Below are some entries; write out each one of them exactly.
[[ RECORDS SHOWN, beginning ]]
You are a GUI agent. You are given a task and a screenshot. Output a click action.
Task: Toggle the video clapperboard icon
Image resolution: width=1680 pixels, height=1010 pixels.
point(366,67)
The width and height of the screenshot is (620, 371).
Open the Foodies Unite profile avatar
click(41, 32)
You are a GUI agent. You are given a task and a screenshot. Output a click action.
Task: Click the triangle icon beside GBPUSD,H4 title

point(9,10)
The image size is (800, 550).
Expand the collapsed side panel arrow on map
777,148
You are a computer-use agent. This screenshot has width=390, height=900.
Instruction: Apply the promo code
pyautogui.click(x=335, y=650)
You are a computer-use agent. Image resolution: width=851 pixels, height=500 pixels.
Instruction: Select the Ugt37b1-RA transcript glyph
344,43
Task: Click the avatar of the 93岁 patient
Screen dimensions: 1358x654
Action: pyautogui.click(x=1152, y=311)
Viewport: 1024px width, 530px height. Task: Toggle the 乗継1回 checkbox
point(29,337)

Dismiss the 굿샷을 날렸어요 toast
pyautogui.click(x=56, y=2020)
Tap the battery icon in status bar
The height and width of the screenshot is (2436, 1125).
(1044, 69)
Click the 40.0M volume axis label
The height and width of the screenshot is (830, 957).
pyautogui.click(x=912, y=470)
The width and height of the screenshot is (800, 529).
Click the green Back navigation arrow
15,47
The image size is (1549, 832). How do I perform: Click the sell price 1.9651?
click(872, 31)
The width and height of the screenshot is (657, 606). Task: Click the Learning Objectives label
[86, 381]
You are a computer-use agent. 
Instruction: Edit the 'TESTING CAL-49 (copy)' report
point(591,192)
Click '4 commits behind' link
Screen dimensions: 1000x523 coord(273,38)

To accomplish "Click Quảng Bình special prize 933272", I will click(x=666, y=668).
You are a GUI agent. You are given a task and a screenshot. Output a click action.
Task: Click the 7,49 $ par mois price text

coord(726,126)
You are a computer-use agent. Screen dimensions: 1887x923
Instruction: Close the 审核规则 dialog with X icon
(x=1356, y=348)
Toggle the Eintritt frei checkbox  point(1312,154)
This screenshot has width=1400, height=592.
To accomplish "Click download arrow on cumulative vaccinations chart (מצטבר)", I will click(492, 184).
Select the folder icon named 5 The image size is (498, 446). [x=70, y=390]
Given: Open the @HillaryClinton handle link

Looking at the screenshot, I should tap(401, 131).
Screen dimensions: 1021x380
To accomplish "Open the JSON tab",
[[ RECORDS SHOWN, end ]]
- [COMPLETED EXERCISE]
You are a GUI agent. You are given a task and a screenshot. Output a click action.
Task: Toggle the video clapperboard icon
Image resolution: width=1680 pixels, height=1010 pixels.
point(366,67)
The width and height of the screenshot is (620, 371).
Open the Foodies Unite profile avatar
click(41, 32)
You are a GUI agent. You are given a task and a screenshot. Output a click action.
Task: Click the triangle icon beside GBPUSD,H4 title

point(9,10)
The image size is (800, 550).
Expand the collapsed side panel arrow on map
777,148
You are a computer-use agent. This screenshot has width=390, height=900.
Instruction: Apply the promo code
pyautogui.click(x=335, y=650)
You are a computer-use agent. Image resolution: width=851 pixels, height=500 pixels.
Instruction: Select the Ugt37b1-RA transcript glyph
344,43
Task: Click the avatar of the 93岁 patient
Screen dimensions: 1358x654
Action: pyautogui.click(x=1152, y=311)
Viewport: 1024px width, 530px height. Task: Toggle the 乗継1回 checkbox
point(29,337)

Dismiss the 굿샷을 날렸어요 toast
pyautogui.click(x=56, y=2020)
Tap the battery icon in status bar
The height and width of the screenshot is (2436, 1125).
(1044, 69)
Click the 40.0M volume axis label
The height and width of the screenshot is (830, 957).
pyautogui.click(x=912, y=470)
The width and height of the screenshot is (800, 529).
Click the green Back navigation arrow
15,47
The image size is (1549, 832). How do I perform: Click the sell price 1.9651?
click(872, 31)
The width and height of the screenshot is (657, 606). Task: Click the Learning Objectives label
[86, 381]
You are a computer-use agent. 
Instruction: Edit the 'TESTING CAL-49 (copy)' report
point(591,192)
Click '4 commits behind' link
Screen dimensions: 1000x523 coord(273,38)

To accomplish "Click Quảng Bình special prize 933272", I will click(x=666, y=668).
You are a GUI agent. You are given a task and a screenshot. Output a click action.
Task: Click the 7,49 $ par mois price text

coord(726,126)
You are a computer-use agent. Screen dimensions: 1887x923
Instruction: Close the 审核规则 dialog with X icon
(x=1356, y=348)
Toggle the Eintritt frei checkbox  point(1312,154)
This screenshot has width=1400, height=592.
To accomplish "Click download arrow on cumulative vaccinations chart (מצטבר)", I will click(492, 184).
Select the folder icon named 5 The image size is (498, 446). [x=70, y=390]
Given: Open the @HillaryClinton handle link

Looking at the screenshot, I should tap(401, 131).
Screen dimensions: 1021x380
To accomplish "Open the JSON tab",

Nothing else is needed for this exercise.